= WHAT NEEDS TO BE DONE =
Retype the rows below word for word, starting at the first row and ending at the line that contains "click(30, 114)".

= Rows showing where targets appear =
□ □ □

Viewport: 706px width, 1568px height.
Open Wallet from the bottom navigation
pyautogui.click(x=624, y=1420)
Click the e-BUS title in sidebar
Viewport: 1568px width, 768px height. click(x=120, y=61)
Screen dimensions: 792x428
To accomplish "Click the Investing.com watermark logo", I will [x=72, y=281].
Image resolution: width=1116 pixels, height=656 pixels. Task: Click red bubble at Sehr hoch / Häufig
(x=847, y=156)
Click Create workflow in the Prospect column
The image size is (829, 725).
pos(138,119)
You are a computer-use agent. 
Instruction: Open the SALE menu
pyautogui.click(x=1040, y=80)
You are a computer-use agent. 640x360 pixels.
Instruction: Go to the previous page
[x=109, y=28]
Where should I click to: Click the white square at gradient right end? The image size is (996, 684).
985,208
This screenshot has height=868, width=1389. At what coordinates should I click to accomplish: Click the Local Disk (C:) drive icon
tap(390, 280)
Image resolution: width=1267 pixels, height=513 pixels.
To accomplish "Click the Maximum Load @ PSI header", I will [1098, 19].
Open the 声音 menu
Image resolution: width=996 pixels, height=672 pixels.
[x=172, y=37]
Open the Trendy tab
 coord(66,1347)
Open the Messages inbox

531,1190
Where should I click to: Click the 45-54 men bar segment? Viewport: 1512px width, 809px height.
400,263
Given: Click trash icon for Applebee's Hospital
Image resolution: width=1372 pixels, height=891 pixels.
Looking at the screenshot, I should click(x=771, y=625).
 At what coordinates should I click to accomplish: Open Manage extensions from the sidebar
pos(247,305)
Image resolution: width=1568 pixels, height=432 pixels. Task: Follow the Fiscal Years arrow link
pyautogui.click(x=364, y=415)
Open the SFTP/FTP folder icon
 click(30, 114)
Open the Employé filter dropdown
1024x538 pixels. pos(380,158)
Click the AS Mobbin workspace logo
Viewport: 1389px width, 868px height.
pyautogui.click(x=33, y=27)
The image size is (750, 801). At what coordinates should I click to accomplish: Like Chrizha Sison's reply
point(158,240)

□ □ □

= SOLUTION FOR THIS TASK =
Viewport: 706px width, 1568px height.
Open Wallet from the bottom navigation
pyautogui.click(x=624, y=1420)
Click the e-BUS title in sidebar
Viewport: 1568px width, 768px height. click(x=120, y=61)
Screen dimensions: 792x428
To accomplish "Click the Investing.com watermark logo", I will [x=72, y=281].
Image resolution: width=1116 pixels, height=656 pixels. Task: Click red bubble at Sehr hoch / Häufig
(x=847, y=156)
Click Create workflow in the Prospect column
The image size is (829, 725).
pos(138,119)
You are a computer-use agent. 
Instruction: Open the SALE menu
pyautogui.click(x=1040, y=80)
You are a computer-use agent. 640x360 pixels.
Instruction: Go to the previous page
[x=109, y=28]
Where should I click to: Click the white square at gradient right end? The image size is (996, 684).
985,208
This screenshot has height=868, width=1389. At what coordinates should I click to accomplish: Click the Local Disk (C:) drive icon
tap(390, 280)
Image resolution: width=1267 pixels, height=513 pixels.
To accomplish "Click the Maximum Load @ PSI header", I will [1098, 19].
Open the 声音 menu
Image resolution: width=996 pixels, height=672 pixels.
[x=172, y=37]
Open the Trendy tab
 coord(66,1347)
Open the Messages inbox

531,1190
Where should I click to: Click the 45-54 men bar segment? Viewport: 1512px width, 809px height.
400,263
Given: Click trash icon for Applebee's Hospital
Image resolution: width=1372 pixels, height=891 pixels.
Looking at the screenshot, I should click(x=771, y=625).
 At what coordinates should I click to accomplish: Open Manage extensions from the sidebar
pos(247,305)
Image resolution: width=1568 pixels, height=432 pixels. Task: Follow the Fiscal Years arrow link
pyautogui.click(x=364, y=415)
Open the SFTP/FTP folder icon
 click(30, 114)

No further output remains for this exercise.